OPINION:
Congress immediately needs to pass and the president to sign into law the Legal Workforce Act. It would open millions of jobs for American workers while removing counterfeiting and fraud from the hiring process. The Legal Workforce Act already has passed the Judiciary Committee and is ready for House action. The act would make it mandatory for all employers to use E-Verify - an easy-to-use, accurate, computer-based, employee-verification system that ensures employees have a legal right to work in the United States.
For 37 straight months, beginning right after President Obama signed his $1 trillion stimulus package, the U.S. unemployment rate has exceeded 8 percent, the longest streak since the 1930s. The House has passed 27 job-creating bills that are sitting in the Senate awaiting action. House leadership even distributed cards listing the 27 bills, which it touts at press conferences as the House jobs package.
I believe these bills are good and well-intended and would create jobs over the long term. I voted for them, but it is highly unlikely the bills will ever pass the Senate. Even if they did, the bills contain no guarantees the jobs would go to citizens and legal workers.
The Legal Workforce Act is the one bill the House can send to the Senate that is guaranteed - guaranteed - to free up more jobs for American workers. I am confident it would pass the Senate and be signed by the president. Few would vote against or veto a bill that creates millions of jobs for Americans and is politically popular. In fact, with the number of senators up for re-election, it would be highly unlikely for the Senate to vote against it. A recent Pulse Opinion Research poll found that among likely voters, 94 percent of Republicans, 81 percent of Democrats and 84 percent of independents support requiring all U.S. employers to use E-Verify.
More significantly, 76 percent to 81 percent of likely minority voters support mandatory E-Verify.
E-Verify catches counterfeit and fraudulent documents that illegal immigrants use to obtain work in the United States. In 2006, the Social Security Administration sent more than 10 million letters to workers whose names and Social Security numbers didn’t match. But the SSA never followed up.
When E-Verify is fully implemented and the counterfeiting and fraud are exposed, most of those jobs will become available to American workers.
What other bill can guarantee millions of unskilled, low-skill and high-skill jobs for Americans immediately?
Minority voters support E-Verify because illegal immigration hurts mostly those Americans who can least afford it, unskilled and low-skilled workers. If the president and Congress wish to help these workers, the Legal Workforce Act is the clear road to do so. When the Chipotle fast-food company was audited and hundreds of its illegal workers were fired, American citizens lined up for blocks the next day for a chance at those jobs.
But not all illegal immigrants are unskilled or low-skilled labor or from Latin American countries. In fact, 40 percent of illegal immigrants are visa overstays from European, Asian and other countries, many of whom take high-end jobs from Americans.
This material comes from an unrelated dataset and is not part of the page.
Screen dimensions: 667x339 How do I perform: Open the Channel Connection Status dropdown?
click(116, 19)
E-Verify also would return those high-skilled jobs to American workers.
Sixteen years ago, E-Verify was enacted into law as a voluntary program. Rep. Ken Calvert of California and I have been working together from the beginning to make it mandatory.
Even though it’s a voluntary program, more than 300,000 employers use it. It’s a huge success for those who wish to work within the law and hire American workers.
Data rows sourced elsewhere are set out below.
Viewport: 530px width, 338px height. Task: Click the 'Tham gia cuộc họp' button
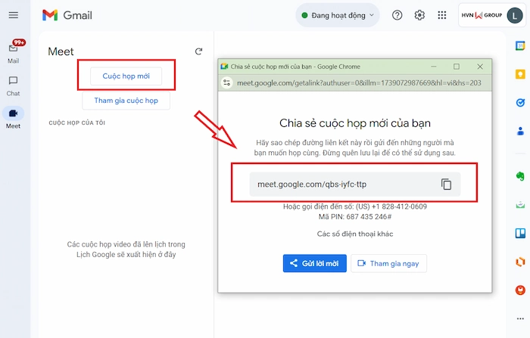(x=126, y=101)
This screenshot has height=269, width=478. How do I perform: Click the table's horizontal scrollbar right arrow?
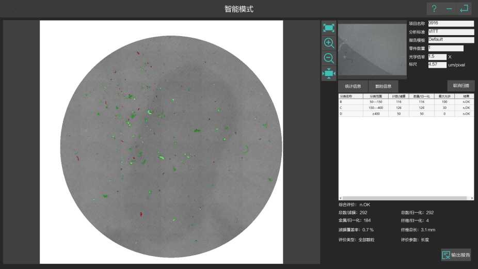(x=471, y=198)
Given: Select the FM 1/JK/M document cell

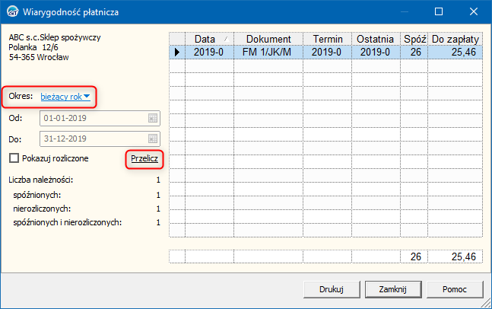Looking at the screenshot, I should [268, 52].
On the other hand, making E-Verify mandatory would remove the primary factor that entices people to come and stay here illegally - the ability to take an American job. When companies such as Chipotle are audited and their illegal workers are fired, illegal workers won’t be able to cross the street and take a job from another American worker. Mandatory E-Verify also would deter those who enter the United States on temporary visas but never leave.
Without the ability to obtain a job in the United States, most illegal immigrants will self-deport, as evidenced by the number of illegal immigrants who have self-deported during the building industry downturn.
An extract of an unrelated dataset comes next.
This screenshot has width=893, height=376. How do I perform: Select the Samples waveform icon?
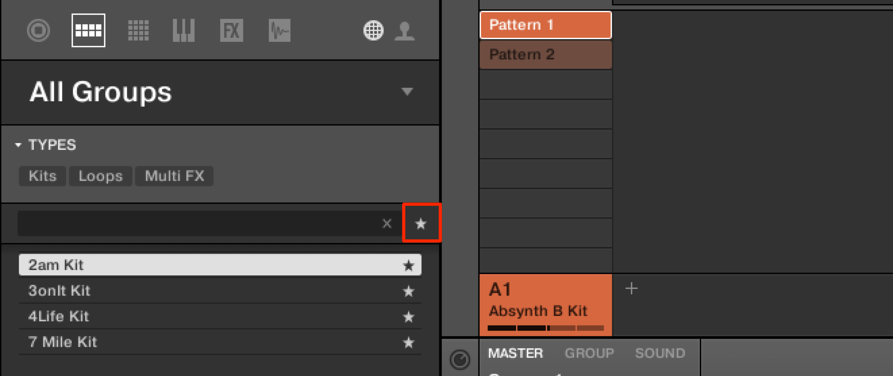coord(279,30)
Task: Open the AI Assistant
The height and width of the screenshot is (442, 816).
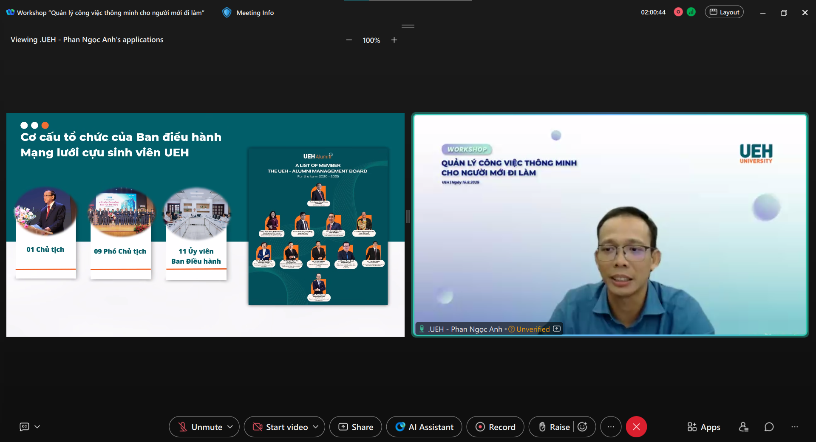Action: tap(424, 427)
E-Verify simply matches a person’s name, Social Security number and birth date against Social Security Administration and Department of Homeland Security databases. Its accuracy rate is far superior to that of the I-9 forms that currently are used to check eligibility, it lowers costs for employers, and it’s race-neutral.
U.S. Citizenship and Immigration Services data from 2010 show that 98.3 percent of employees were confirmed as work-authorized instantly or within 24 hours using E-Verify.A 2009 report by the research firm Westat found that those eligible to work are immediately confirmed 99.5 percent of the time.
We know the bill would open millions of jobs for American workers. It would lessen the need to keep extending unemployment benefits. It’s also politically popular.
There is no economic or political reason to delay making E-Verify mandatory. To move this bill forward is the ultimate and easy way to prove our commitment to putting Americans back to work.
For the sake of American workers, it must be brought to the House floor for a vote now.
Rep. Elton Gallegly, California Republican, is chairman of the Judiciary Committee’s immigration policy and enforcement subcommittee.